BEGIN EXTRACTED ENTRIES
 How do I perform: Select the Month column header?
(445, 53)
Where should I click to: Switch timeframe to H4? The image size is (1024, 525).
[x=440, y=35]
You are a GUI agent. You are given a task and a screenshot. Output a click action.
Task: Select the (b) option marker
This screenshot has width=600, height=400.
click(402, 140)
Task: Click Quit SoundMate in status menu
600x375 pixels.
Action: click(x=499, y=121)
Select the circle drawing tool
END EXTRACTED ENTRIES
BEGIN EXTRACTED ENTRIES
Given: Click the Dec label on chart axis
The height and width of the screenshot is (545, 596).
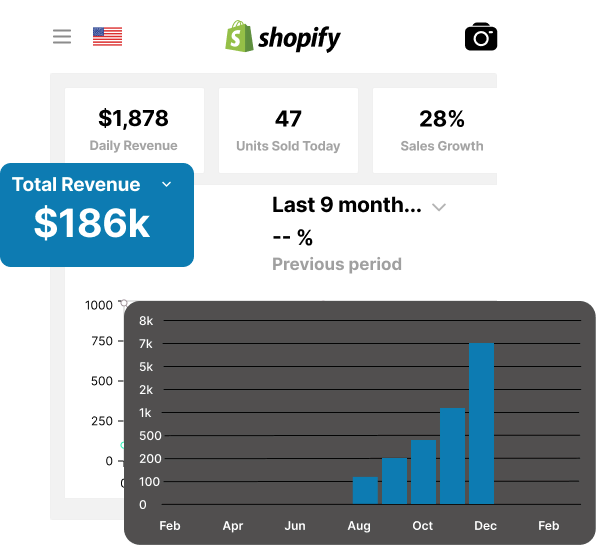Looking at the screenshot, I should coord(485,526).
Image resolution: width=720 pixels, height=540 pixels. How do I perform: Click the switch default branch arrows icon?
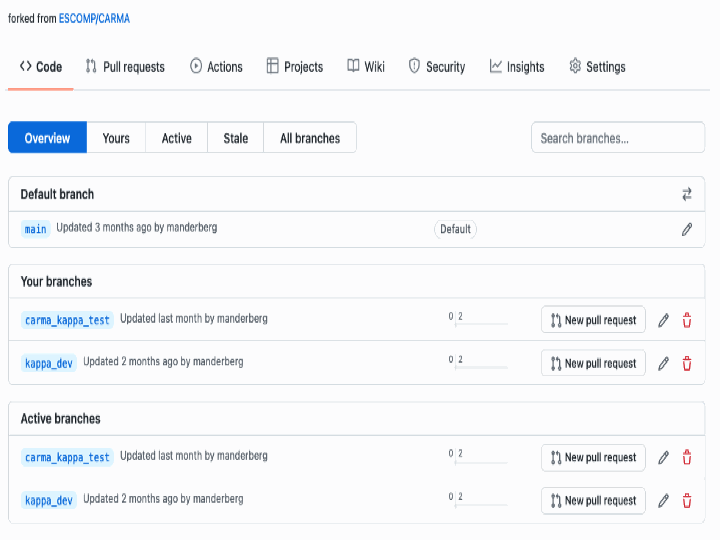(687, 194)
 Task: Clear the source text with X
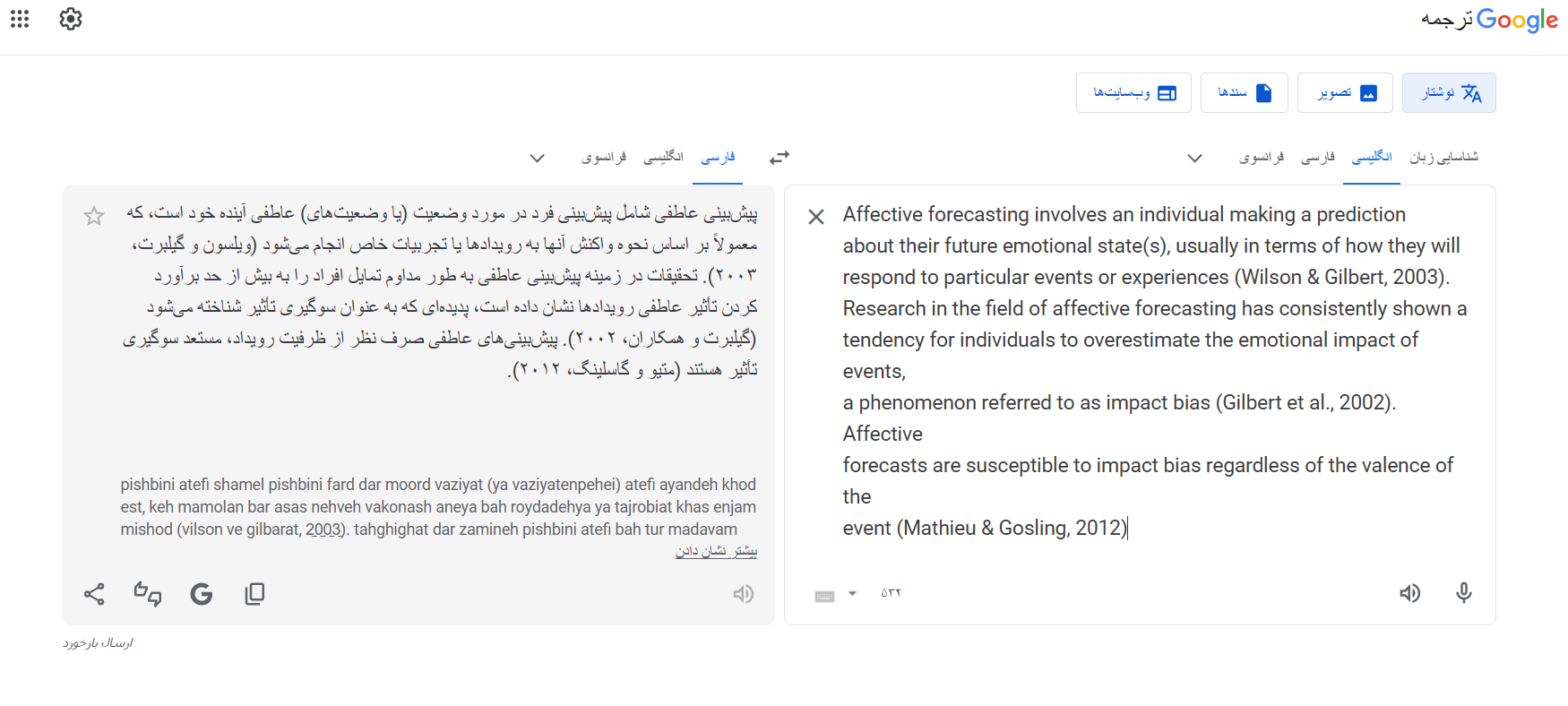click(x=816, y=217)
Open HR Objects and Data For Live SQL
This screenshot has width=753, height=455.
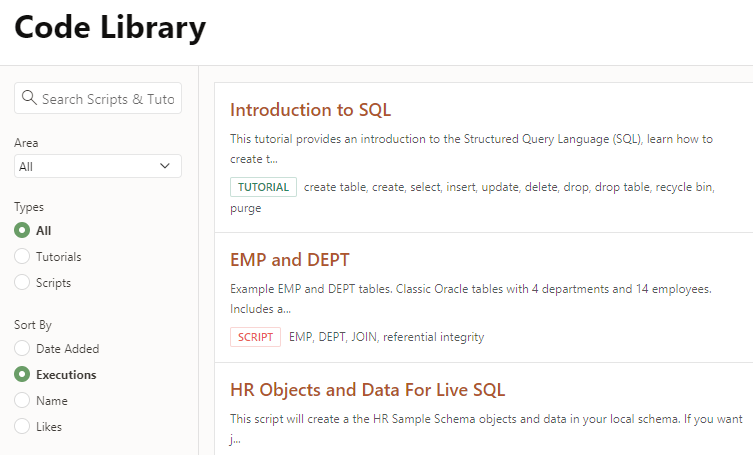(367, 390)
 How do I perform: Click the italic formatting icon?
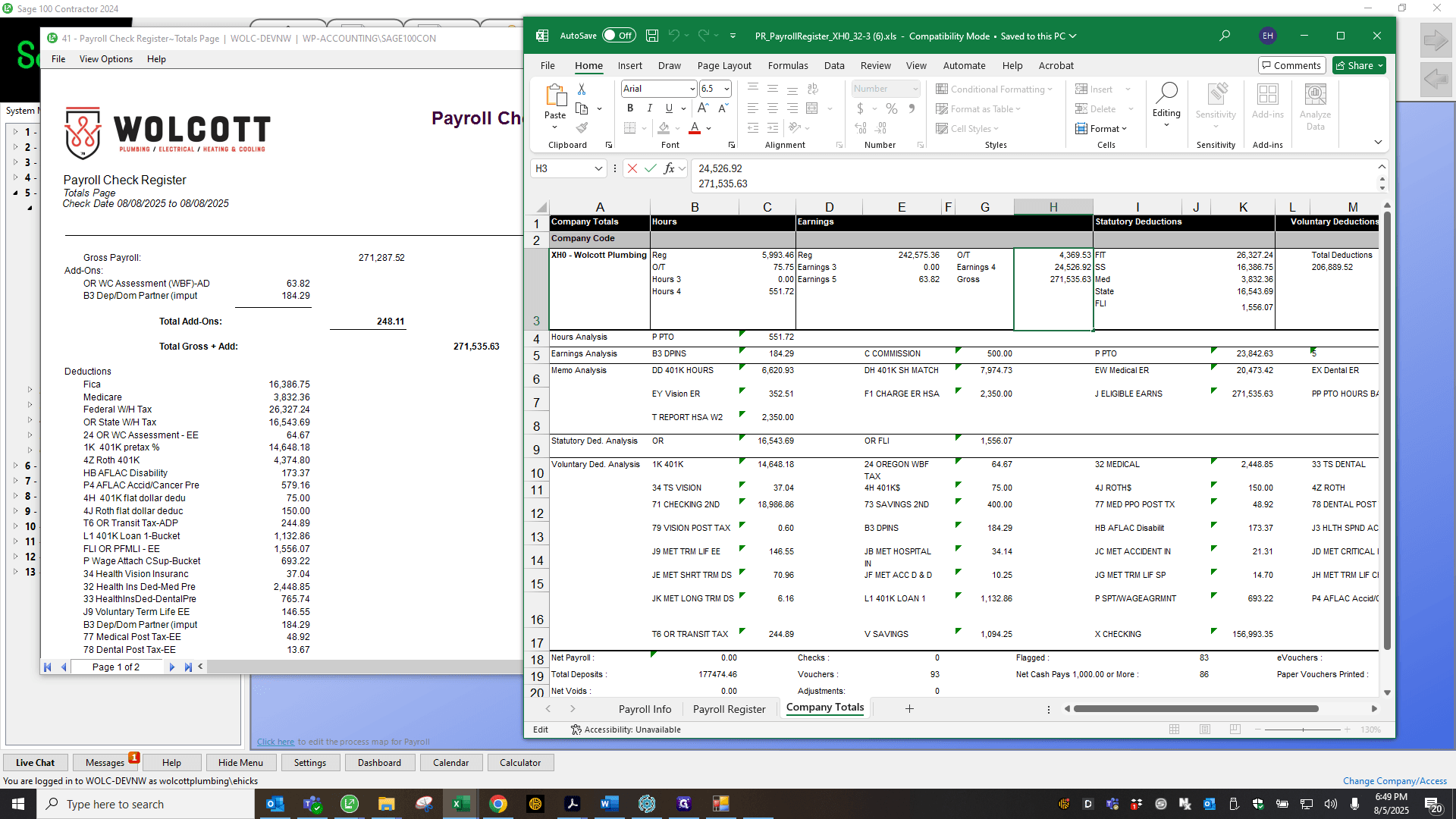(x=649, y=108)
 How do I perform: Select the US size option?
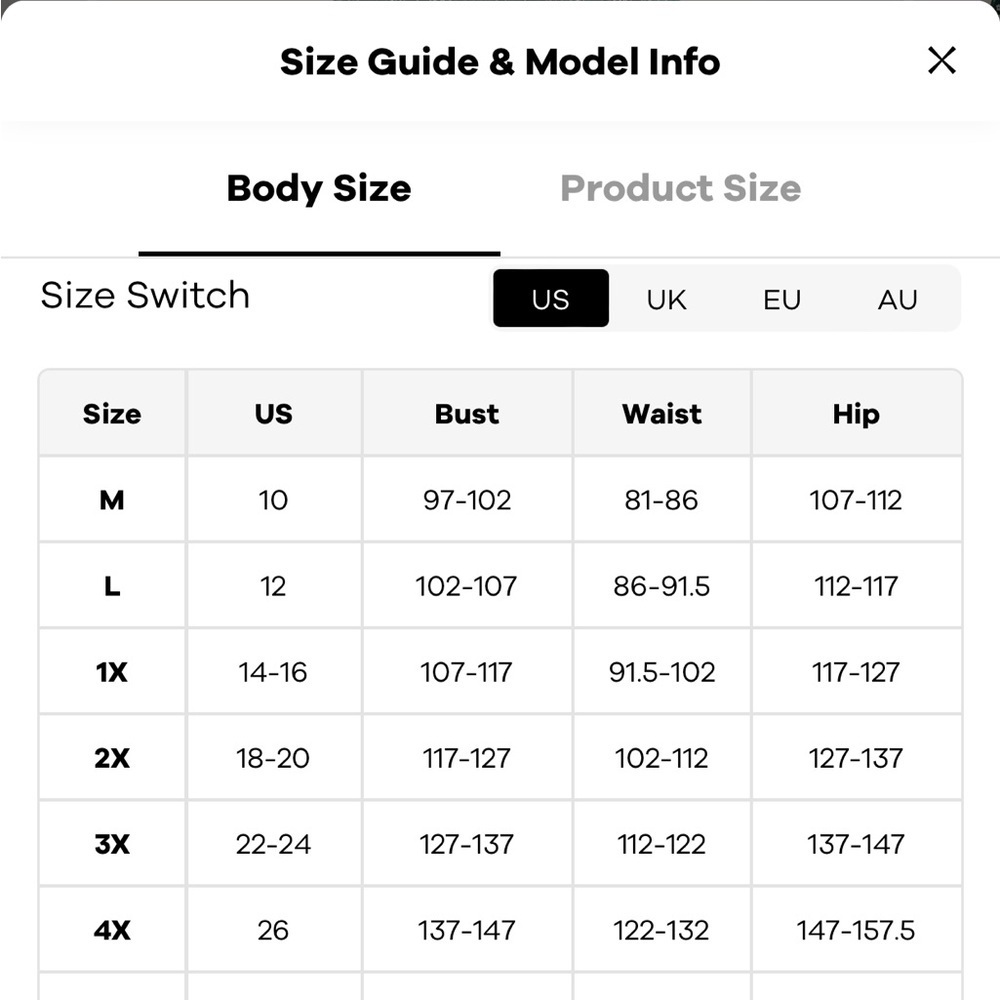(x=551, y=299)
END EXTRACTED ENTRIES
THE PROBLEM
Word for word, restate the lines of the listing above starting at the line with "This screenshot has width=600, height=400." and ending at the line with "Select the circle drawing tool", and nothing outside them.

TASK ANSWER
This screenshot has width=600, height=400.
click(402, 140)
Task: Click Quit SoundMate in status menu
600x375 pixels.
Action: click(x=499, y=121)
Select the circle drawing tool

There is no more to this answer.